The structure of an assumption-to-test conversion
A useful assumption has three parts.
First, a claim: The bonded joint will maintain sufficient stiffness at the specified operating temperature.
Second, a condition: For this claim to hold, the adhesive modulus must remain above the threshold value across the full thermal range.
Third, a consequence of failure: If the condition does not hold, the load path changes and the secondary structure carries load it was not designed for.
Given those three parts, the test writes itself:
- Subject: the bonded joint, or a representative specimen
- Method: measure stiffness across the thermal range
- Accept/reject criterion: modulus above the threshold value at every temperature in the range
- Failure mode: if the test fails, the load path analysis must be rerun with the actual measured modulus
That is a validation test. It is traceable to the assumption. It has a pass criterion. It produces a definite answer.
Why assumptions stay implicit
The reason assumptions are rarely converted to tests is that writing the test makes the assumption visible. Once visible, it becomes a programme commitment: someone has to run the test, at some cost, by some date.
Implicit assumptions are free. They carry no schedule impact, produce no resource demand, and create no awkward conversation about whether the design can afford to be tested. The cost appears later, usually when the condition turns out to be false and the design work built on top of the assumption has to be re-examined.
A practical discipline
The most effective place to surface this is in design review. The question the review panel should ask, for each major design decision:
What would have to be true about the world for this decision to be correct?
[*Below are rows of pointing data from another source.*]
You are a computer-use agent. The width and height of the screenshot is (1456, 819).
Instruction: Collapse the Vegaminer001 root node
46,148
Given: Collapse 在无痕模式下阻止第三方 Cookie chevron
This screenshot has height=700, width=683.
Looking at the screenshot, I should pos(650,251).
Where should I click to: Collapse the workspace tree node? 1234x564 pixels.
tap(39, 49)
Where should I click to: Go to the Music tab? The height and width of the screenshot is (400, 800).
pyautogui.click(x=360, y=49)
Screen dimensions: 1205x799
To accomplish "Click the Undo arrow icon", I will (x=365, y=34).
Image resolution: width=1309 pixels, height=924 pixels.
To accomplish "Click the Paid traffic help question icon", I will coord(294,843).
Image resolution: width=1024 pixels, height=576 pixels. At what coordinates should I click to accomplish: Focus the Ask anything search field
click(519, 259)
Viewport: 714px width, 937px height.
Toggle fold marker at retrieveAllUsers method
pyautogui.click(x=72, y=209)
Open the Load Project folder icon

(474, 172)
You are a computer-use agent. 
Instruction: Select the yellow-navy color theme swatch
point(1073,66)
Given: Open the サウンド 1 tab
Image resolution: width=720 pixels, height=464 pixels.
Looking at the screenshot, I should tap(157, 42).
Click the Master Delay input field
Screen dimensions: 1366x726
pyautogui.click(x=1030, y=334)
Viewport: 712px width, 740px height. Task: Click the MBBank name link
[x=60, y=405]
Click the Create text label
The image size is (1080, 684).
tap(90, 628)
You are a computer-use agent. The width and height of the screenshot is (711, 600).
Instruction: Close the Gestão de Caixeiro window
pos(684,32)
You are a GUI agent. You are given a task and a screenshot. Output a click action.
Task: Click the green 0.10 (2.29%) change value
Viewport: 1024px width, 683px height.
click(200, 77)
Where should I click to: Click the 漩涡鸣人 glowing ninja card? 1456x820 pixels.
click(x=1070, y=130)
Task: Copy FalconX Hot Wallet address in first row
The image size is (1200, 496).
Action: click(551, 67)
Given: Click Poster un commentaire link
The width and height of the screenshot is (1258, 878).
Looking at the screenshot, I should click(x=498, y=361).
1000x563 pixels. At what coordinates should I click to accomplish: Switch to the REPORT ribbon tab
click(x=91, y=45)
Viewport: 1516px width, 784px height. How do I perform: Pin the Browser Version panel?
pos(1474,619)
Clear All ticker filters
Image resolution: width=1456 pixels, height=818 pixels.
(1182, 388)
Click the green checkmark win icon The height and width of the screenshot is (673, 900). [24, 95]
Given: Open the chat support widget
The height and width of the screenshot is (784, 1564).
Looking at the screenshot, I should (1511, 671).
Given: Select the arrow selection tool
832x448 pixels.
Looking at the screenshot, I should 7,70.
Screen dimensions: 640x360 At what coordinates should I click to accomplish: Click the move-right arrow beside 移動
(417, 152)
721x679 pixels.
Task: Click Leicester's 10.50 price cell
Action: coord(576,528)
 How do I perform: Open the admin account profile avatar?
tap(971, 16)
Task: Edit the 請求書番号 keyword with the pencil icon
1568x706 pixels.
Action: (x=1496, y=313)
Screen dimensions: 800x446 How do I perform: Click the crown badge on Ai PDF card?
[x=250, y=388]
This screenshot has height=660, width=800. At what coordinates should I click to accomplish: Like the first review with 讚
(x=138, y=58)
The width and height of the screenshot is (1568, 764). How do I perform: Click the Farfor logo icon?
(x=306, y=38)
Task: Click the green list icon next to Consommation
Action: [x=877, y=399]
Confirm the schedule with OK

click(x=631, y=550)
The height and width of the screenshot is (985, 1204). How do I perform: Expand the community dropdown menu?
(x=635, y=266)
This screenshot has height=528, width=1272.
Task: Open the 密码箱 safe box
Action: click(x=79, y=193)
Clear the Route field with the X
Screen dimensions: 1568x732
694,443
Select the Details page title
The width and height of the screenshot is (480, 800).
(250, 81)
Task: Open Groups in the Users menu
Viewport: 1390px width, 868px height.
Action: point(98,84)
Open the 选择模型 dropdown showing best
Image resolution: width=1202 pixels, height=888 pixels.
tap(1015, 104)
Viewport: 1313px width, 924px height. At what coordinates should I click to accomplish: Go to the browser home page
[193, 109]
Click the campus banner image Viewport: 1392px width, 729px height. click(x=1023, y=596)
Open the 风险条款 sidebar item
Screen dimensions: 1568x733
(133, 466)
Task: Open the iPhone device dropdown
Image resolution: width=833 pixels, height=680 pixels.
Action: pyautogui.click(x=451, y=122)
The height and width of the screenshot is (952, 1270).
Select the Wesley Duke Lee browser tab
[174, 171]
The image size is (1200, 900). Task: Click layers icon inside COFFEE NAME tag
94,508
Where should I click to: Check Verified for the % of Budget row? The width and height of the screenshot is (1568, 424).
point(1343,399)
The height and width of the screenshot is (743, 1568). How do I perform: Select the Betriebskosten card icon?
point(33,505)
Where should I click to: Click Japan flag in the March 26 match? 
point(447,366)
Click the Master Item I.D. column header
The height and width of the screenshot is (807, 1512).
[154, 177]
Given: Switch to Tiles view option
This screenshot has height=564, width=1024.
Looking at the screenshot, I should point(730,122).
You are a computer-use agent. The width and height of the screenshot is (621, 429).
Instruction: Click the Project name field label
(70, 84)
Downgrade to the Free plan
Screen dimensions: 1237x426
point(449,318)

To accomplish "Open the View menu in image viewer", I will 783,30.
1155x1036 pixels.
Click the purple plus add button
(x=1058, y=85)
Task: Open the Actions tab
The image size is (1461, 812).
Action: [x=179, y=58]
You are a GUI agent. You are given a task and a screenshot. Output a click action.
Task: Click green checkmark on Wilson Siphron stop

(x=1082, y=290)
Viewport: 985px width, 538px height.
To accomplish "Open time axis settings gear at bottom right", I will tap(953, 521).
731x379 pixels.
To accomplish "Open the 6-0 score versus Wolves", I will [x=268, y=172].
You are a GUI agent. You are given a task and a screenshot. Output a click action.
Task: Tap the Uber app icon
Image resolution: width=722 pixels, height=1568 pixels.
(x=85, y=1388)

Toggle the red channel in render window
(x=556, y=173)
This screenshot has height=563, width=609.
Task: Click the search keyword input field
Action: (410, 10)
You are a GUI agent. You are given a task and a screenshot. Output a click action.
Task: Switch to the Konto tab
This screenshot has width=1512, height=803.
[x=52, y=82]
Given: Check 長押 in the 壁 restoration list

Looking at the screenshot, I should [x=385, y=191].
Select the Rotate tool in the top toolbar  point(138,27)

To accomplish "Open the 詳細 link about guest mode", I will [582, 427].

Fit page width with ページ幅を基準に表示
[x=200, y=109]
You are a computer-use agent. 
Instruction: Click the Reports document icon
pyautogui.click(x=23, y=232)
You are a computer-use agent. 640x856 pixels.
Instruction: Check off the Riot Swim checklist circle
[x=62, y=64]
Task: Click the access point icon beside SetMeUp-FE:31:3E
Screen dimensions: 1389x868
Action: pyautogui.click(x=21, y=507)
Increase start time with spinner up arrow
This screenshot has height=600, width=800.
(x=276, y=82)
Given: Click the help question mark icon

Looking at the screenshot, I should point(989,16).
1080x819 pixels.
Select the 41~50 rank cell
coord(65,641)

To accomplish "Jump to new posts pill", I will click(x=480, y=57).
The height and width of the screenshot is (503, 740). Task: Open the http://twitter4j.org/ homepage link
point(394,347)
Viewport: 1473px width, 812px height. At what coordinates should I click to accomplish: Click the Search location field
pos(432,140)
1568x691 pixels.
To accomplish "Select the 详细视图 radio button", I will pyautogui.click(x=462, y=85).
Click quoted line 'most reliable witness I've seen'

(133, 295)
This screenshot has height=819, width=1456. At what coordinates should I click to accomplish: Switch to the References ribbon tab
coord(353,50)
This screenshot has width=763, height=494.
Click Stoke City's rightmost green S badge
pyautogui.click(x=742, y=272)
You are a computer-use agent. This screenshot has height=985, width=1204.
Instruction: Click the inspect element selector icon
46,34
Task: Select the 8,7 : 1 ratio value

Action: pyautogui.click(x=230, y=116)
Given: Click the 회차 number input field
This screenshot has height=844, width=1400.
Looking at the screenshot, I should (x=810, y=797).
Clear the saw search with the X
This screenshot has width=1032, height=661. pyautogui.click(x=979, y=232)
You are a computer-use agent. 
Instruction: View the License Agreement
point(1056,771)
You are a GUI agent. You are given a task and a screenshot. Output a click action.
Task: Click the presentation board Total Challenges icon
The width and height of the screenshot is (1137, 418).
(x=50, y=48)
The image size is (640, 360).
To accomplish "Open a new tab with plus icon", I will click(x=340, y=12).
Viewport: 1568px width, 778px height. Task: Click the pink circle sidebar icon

Each answer to that question is an assumption. Each assumption that carries structural weight in the design — that affects load paths, interfaces, requirements compliance — should have a corresponding entry in the validation plan.
Not every assumption needs a physical test. Some can be closed by analysis against measured material data. Some can be closed by reference to prior programme evidence. The important thing is that each one has a plan for closure that is not simply “we will assume it is fine.”
The validation plan is the record of how you intend to convert assumptions into evidence. If an assumption does not appear in the validation plan, it is not being managed.